Dataset rows:
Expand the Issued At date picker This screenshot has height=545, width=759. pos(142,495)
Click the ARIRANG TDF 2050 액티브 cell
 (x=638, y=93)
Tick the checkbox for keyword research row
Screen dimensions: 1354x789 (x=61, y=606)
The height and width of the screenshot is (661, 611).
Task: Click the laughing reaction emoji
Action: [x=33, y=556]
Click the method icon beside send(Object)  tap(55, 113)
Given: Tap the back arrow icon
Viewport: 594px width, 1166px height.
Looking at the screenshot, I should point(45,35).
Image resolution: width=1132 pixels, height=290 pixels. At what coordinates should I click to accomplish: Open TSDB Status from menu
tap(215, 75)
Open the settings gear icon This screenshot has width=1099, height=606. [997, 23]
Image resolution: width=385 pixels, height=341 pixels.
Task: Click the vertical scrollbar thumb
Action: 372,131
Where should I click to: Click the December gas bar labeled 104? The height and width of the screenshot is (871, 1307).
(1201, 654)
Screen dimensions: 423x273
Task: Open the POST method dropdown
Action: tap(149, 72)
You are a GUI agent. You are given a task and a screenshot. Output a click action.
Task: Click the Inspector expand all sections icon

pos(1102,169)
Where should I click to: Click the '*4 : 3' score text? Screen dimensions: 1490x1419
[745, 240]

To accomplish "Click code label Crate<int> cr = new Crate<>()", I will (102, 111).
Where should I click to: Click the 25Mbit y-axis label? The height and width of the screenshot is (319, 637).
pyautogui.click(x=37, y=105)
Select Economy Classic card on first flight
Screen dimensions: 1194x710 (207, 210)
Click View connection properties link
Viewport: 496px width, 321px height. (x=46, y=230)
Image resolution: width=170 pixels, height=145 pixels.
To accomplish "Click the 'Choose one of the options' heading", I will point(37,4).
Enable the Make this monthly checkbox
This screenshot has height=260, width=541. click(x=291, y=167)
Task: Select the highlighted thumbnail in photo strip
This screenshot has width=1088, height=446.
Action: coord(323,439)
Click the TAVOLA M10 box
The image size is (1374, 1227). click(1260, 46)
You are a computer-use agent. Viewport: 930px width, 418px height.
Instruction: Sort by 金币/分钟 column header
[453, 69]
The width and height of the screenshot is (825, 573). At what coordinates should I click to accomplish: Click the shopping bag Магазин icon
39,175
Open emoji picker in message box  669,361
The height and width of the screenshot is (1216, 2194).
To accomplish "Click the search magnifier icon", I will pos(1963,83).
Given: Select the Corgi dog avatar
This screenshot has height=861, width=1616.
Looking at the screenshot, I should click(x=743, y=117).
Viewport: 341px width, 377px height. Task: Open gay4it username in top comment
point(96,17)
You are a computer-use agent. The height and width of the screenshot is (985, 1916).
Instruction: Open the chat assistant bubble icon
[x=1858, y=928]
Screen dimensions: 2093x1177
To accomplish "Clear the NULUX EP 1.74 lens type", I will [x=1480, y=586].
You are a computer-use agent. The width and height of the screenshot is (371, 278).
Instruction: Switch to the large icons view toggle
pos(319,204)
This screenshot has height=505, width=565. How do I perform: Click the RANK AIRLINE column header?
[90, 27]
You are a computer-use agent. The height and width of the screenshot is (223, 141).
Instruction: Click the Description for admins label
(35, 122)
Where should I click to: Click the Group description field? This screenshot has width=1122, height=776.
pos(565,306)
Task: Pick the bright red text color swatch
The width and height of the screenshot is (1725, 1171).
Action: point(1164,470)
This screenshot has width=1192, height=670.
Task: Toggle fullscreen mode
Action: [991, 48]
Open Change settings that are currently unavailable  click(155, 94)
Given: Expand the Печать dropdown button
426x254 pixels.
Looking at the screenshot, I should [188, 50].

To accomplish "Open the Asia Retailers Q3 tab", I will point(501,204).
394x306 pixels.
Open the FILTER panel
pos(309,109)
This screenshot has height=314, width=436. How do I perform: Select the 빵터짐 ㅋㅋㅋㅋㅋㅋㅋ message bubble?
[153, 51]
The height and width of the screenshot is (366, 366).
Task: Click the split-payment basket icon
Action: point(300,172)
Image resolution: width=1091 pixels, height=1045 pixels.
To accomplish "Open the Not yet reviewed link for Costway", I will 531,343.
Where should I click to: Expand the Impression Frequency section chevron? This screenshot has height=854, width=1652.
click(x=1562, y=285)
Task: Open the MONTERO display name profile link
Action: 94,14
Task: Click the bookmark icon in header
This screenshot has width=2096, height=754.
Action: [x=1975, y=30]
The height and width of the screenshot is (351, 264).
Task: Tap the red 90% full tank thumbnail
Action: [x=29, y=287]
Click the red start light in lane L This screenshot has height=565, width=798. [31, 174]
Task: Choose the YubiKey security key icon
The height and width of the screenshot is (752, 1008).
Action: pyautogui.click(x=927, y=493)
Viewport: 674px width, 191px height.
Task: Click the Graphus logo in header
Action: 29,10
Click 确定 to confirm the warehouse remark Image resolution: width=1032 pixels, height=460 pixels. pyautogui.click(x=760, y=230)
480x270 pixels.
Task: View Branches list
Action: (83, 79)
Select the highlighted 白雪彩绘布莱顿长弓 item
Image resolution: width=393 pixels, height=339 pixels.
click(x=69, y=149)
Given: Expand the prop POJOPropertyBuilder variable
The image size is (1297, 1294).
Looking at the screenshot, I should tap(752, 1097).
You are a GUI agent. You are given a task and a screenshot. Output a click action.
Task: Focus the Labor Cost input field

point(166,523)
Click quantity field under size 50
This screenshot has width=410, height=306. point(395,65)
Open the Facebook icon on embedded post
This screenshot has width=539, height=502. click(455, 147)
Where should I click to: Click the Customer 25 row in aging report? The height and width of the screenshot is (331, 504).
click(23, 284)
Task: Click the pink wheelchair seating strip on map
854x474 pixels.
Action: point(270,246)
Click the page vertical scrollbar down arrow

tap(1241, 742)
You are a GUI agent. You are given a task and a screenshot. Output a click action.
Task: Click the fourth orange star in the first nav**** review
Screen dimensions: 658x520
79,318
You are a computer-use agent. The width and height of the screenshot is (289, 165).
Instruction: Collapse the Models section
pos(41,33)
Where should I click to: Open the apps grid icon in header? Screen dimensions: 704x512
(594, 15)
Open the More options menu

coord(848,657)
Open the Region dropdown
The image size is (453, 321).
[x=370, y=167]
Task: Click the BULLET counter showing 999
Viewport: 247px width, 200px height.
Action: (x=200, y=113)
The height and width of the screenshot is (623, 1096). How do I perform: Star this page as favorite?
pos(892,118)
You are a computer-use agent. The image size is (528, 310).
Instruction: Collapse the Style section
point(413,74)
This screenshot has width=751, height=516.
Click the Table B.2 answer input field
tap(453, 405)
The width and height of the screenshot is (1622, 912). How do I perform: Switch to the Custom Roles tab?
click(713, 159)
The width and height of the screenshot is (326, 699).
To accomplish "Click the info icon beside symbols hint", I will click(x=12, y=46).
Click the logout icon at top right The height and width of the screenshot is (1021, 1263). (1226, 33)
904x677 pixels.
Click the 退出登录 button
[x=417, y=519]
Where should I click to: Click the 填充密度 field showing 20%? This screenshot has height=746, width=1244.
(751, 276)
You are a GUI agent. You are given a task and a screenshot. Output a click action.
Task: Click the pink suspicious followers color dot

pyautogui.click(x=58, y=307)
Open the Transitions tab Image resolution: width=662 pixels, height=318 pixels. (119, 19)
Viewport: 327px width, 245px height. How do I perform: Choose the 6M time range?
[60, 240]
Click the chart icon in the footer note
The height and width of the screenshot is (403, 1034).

:: Exercise aim ::
Lay out the part of the listing that opens with the line containing "Where should I click to: Click the December" and closes with the line containing "will (102, 111)." as a Markdown table with columns "Row" and "Text". Give each line its own numbered row, leave out blank lines, and include nothing outside that part.

:: Solution ::
| Row | Text |
|---|---|
| 1 | Where should I click to: Click the December gas bar labeled 104? The height and width of the screenshot is (871, 1307). |
| 2 | (1201, 654) |
| 3 | Screen dimensions: 423x273 |
| 4 | Task: Open the POST method dropdown |
| 5 | Action: tap(149, 72) |
| 6 | You are a GUI agent. You are given a task and a screenshot. Output a click action. |
| 7 | Task: Click the Inspector expand all sections icon |
| 8 | pos(1102,169) |
| 9 | Where should I click to: Click the '*4 : 3' score text? Screen dimensions: 1490x1419 |
| 10 | [745, 240] |
| 11 | To accomplish "Click code label Crate<int> cr = new Crate<>()", I will (102, 111). |